Psalm 109 describes in minute detail the experience of total social annihilation. Through the language of curse, the Psalmist describes every aspect of being severed from social life, beyond the reach of human justice or reconciliation. We might call it the ultimate bad reputation, spreading across multiple generations. Though we might find the language harsh, we should also admit that it is often accurate. In Bible Study on Sunday morning, many people were able to point to examples of lives being torn apart by false accusations or just plain bad reputations.

Reputations aren’t private affairs. They affect everyone who keeps company together. The Psalmist reminds us that troth requires nothing less. To know someone, to know their truth, is to be in relationship with them. But what about when far-flung automated programs gather data? Will they understand what relationships mean? Or just lump people together by algorithms?

Many Psalms center on the making and breaking of reputations. But we also have the model of Jesus, who ate with outcasts and sinners. Does radical hospitality lead to guilt by association?

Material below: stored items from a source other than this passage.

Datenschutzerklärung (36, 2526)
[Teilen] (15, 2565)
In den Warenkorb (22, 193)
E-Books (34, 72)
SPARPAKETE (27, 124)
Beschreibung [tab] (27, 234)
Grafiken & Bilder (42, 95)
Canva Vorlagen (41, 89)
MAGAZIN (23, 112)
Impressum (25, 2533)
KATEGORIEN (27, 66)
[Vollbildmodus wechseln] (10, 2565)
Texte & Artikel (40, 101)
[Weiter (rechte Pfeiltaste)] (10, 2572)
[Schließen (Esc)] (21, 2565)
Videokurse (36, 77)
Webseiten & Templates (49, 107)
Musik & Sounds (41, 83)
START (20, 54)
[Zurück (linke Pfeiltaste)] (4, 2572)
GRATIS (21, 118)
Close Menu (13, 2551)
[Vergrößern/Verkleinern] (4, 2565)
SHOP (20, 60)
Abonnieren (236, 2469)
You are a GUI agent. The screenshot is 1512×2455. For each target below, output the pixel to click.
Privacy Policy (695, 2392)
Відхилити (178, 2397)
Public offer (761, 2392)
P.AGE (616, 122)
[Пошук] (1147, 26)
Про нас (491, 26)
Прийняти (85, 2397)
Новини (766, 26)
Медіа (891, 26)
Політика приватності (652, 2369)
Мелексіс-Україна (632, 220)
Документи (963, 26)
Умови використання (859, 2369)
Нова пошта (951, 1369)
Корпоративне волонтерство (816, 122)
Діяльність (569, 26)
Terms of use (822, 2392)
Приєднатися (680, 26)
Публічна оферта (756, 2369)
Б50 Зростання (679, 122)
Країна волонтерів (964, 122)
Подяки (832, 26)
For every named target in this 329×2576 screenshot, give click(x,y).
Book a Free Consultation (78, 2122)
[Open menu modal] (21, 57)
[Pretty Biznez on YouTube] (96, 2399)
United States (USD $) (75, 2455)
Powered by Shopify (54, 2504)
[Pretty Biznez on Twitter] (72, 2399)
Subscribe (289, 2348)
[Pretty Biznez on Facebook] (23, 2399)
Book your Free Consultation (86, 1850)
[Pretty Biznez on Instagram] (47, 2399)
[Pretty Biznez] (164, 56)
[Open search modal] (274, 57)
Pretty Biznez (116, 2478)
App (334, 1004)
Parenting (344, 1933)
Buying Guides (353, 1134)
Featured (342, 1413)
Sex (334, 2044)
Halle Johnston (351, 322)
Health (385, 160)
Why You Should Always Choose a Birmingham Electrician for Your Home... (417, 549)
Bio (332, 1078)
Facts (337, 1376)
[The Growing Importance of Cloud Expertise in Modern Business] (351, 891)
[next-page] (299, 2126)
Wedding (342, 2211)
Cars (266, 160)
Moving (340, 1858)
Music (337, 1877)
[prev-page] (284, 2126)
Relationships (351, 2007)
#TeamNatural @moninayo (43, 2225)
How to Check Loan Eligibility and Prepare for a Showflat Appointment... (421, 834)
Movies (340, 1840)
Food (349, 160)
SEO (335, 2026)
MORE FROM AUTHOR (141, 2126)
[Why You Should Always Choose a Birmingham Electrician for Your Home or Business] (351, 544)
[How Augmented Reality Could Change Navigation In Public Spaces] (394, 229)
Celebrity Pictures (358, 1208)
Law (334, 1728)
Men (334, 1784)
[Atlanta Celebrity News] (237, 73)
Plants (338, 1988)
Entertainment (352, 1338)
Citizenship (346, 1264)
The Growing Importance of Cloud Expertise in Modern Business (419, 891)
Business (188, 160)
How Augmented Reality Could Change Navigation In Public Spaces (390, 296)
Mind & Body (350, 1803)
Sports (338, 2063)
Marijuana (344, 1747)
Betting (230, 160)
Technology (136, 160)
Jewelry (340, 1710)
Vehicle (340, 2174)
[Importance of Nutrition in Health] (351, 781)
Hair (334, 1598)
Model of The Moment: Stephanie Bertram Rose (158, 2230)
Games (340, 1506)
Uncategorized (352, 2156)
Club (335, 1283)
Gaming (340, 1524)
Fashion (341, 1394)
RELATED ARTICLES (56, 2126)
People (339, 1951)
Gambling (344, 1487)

Is the Church willing to ruin its reputation in order to welcome everyone? What does our practice of confession and absolution mean in a climate of faceless data gathering (and retention), the disenfranchisement of felons in the name of public safety, the extra scrutiny given to some based on faith or national origin, not to mention the usual array of small-town gossips? And what happens when the Church does get a bad reputation?

The Psalms make it clear that these are not issues to take lightly. Reputations are sticky. But then, so is the God of Psalm 109: “But you, O Lord my Lord, act on my behalf for your name’s sake; because your steadfast love is good, deliver me… With my mouth I will give great thanks to the Lord; I will praise him in the midst of the throng. For he stands at the right hand of the needy, to save them from those who would condemn them to death.”